Deputy Chairman of the Economic Party
- In office 1924 – January 1931

Member of the Reichstag
- In office 13 June 1928 – 4 June 1932

Member of the Landtag of Prussia
- In office 1927 – 21 June 1928

Stadtverordneter of the Berlin City Assembly
- In office 1925–1927

Personal details
- Born: 8 November 1878 Schöneberg, Kingdom of Prussia, German Empire
- Died: 1948 (aged 69–70)
- Party: Economic Party, 1920–1931 German State Party, 1931–1932
- Occupation: Politician; Architect;

Military service
- Allegiance: German Empire
- Years of service: 1914–1919

= Otto Colosser =

German politician (1878–1948)

Otto Colosser (8 November 1878 – 1948) was a prominent politician and architect of the Economic Party who served as deputy party chairman during the Weimar Republic. Colosser occupied several offices; as Reichstag deputy (1928–32) and as Prussian Landtag deputy (1927–28). He also served as the party's chief propagandist from 1924 to 1930.

== Early life ==
Otto Colosser was born on 8 November 1878 in the gemeinde of Schöneberg, to an evangelical Protestant family. Schöneberg was a newly created municipality; earlier that year, the gemeinden of Alt-Schöneberg and Neu-Schöneberg merged. He graduated from the Charlottenburger oberrealschule, before attending Charlottenburger's technical university, where he studied structural engineering. After graduating, he became employed as an architect in line with his degree. In 1910, Colosser changed professions, after taking control of his father's business.

In 1914, the First World War began, once again changing Colosser's profession. He initially joined the Landsturm, assisting with military construction. During his service, he became a site manager in Building Department III, due to his architectural experience. In 1916, he began directing the construction of large-scale ammunition factories. However, in 1919, the First World War ended with a German defeat, and with it Colosser's employment.

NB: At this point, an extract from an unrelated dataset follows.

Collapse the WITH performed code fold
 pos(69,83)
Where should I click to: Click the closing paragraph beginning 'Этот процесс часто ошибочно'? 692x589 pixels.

When the Economic Party was created in 1920 by Hermann Drewitz and Johann Viktor Bredt, among others, Colosser would join the party the same year it was created. He would rise to become deputy party chairman by 1924, remaining in this position until his resignation from the party in 1931; he would further serve the party as chief propagandist from 1924 to 1930. As a member of the Economic Party, he would serve in a series of representative positions: as Stadtverordneter of the Berlin City Council from 1925 to 1927, member of the Landtag of Prussia from 1927 until the Prussian election the following year, and as a national Reichstag deputy from 1928 to 1932. He participated in numerous professional associations within the construction sector, notably serving on the executive board of the German Craftsmen's Association.

== Colosser Affair ==
In November 1930, following Carl Ladendorff's attempts to reduce party chairman Hermann Drewitz's control of the Economic Party, Colosser first accused — and in the following month — launched charges against Drewitz for embezzlement. In January of the next year, Drewitz was retained as party leader by the party's leadership, with investigations by a party court pending. In March, Drewitz was exonerated of the embezzlement allegations, soon followed by decisively winning re-election as party leader. Concurrently, the party leadership began expulsion procedures against Colosser, leading to his resignation from the Economic Party. He would join the German State Party, a centrist liberal party.

According to Social Democratic Party of Germany-affiliated newspaper Vorwärts, on 25 January 1931, Colosser filed a formal legal complaint against Drewitz, alongside the internal party dispute. He accused Drewitz of similar allegations to those he submitted to the Economic Party's leadership: embezzlement, fraud, and breach of trust. However, on 25 August, the regional Generalstaatsanwalt discontinued the legal proceedings; Colosser's legal challenges against Drewitz ended.